Sponsored

5-Point Plan for Eliminating Human Error in Data Center Operations

John Hevey, Vice President, Corporate Technical Service at BCS Data Center Operations, offers a step-by-step plan to cut down on human error and data center outages in data center operations.

Voices of the Industry

Aug. 26, 2020

5 min read

What is missing in our industry – and within most distributed organizations – is centralized command-and-control to see the big interconnected picture and the potential for cascading failures. (Photo: Courtesy of BCS) — What is missing in our industry – and within most distributed organizations – is centralized command-and-control to see the big interconnected picture and the potential for cascading failures.
(Photo: Courtesy of BCS)

John Hevey, Vice President, Corporate Technical Service at BCS Data Center Operations, offers a step-by-step plan to cut down on human error and data center outages in data center operations.

John Hevey, Vice President, Corporate Technical Service at BCS Data Center Operations

Can we talk?

Once again, Uptime Institute’s Global Data Center Survey reports the high likelihood, disturbing frequency, and increased damage caused by data center outages. Findings from 2020 show that 78% of organizations say they had an IT-related outage in the past three years. 75% of organizations say their most recent incident could have been prevented with better management or improved processes, making the vast majority of outages a result of human error.

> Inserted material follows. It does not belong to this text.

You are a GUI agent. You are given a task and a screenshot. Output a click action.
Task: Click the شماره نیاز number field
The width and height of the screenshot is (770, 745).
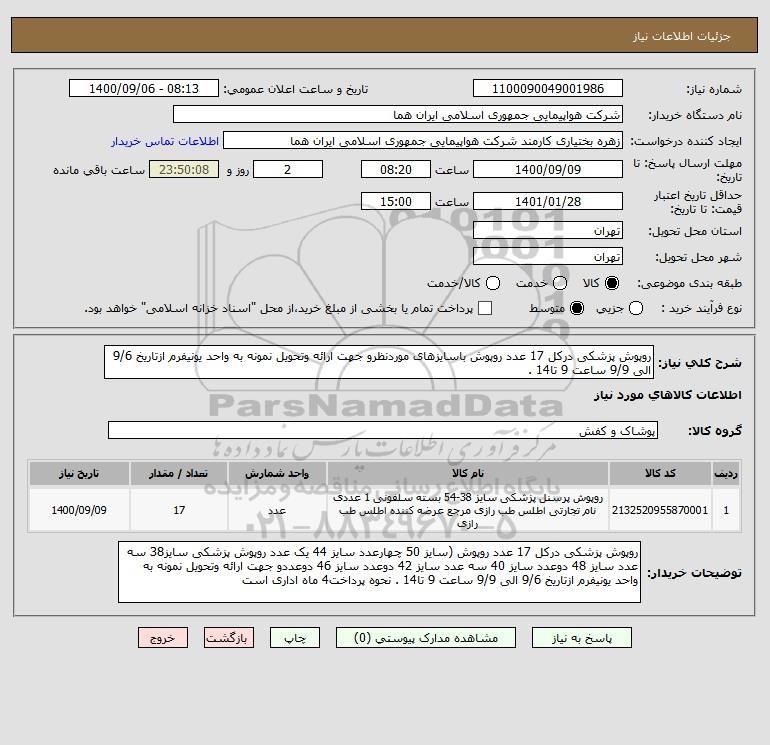pyautogui.click(x=548, y=89)
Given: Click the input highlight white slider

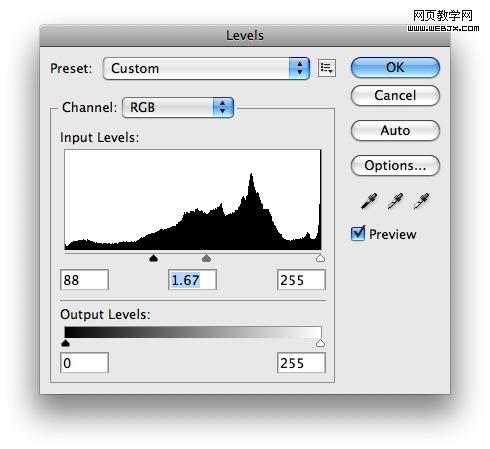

Let that sink in. Three-quarters of the outages that took place over the last 12-months could have been prevented, yet we’re not talking about it. We seem to accept that number.

To put this in perspective, what if the commercial airline industry had a 75% human error failure rate? Thankfully, this is not the case. The aviation industry promotes strict discipline, engineered process, a checklist regimen, and a predictive and preventative approach as a foundation for operational rigor.

The mission-critical industry is accountable for operating and protecting some of the world’s most vital workloads in some of the most complex critical facilities in the data center ecosystem. 100% availability of critical IT applications is the de facto performance standard.

Yet, Uptime Institute reports that the industry achieves this less than 25% of the time, with most failures associated with human actions and behaviors. It’s time for a paradigm shift for the mission-critical industry – one that changes the human error statistics.

Root Causes

Why do critical facility outages still happen, and why have human error failure rates remained flat? This article is not an assault on hard-working, intelligent, and dedicated data center engineers. Failure analysis routinely exposes underinvestment in people, processes and technology necessary to operate mission-critical facilities in the manner in which they were designed.

Key Findings

More significant outages are becoming more painful
Operators admit that most outages are their fault
Power problems are still the most significant cause of major outages

Disasters do happen; (most) outages, however, should not. On the surface, outages look the same, affecting access and availability of applications, systems, and services. However, if we look behind the curtain, we can see areas where we can prevent outages and increase overall availability. At BCS, we believe the path forward lies in closing gaps in process, training, and resources.

Looking Ahead: 5-Point Plan

Create and improve operational procedures and documentation.

Despite the broad availability of established standards and best practices from Uptime Institute, NFPA, ISO, IEEE, and OSHA, many people accountable for the reliability of mission-critical environments are not applying them in a unifying framework.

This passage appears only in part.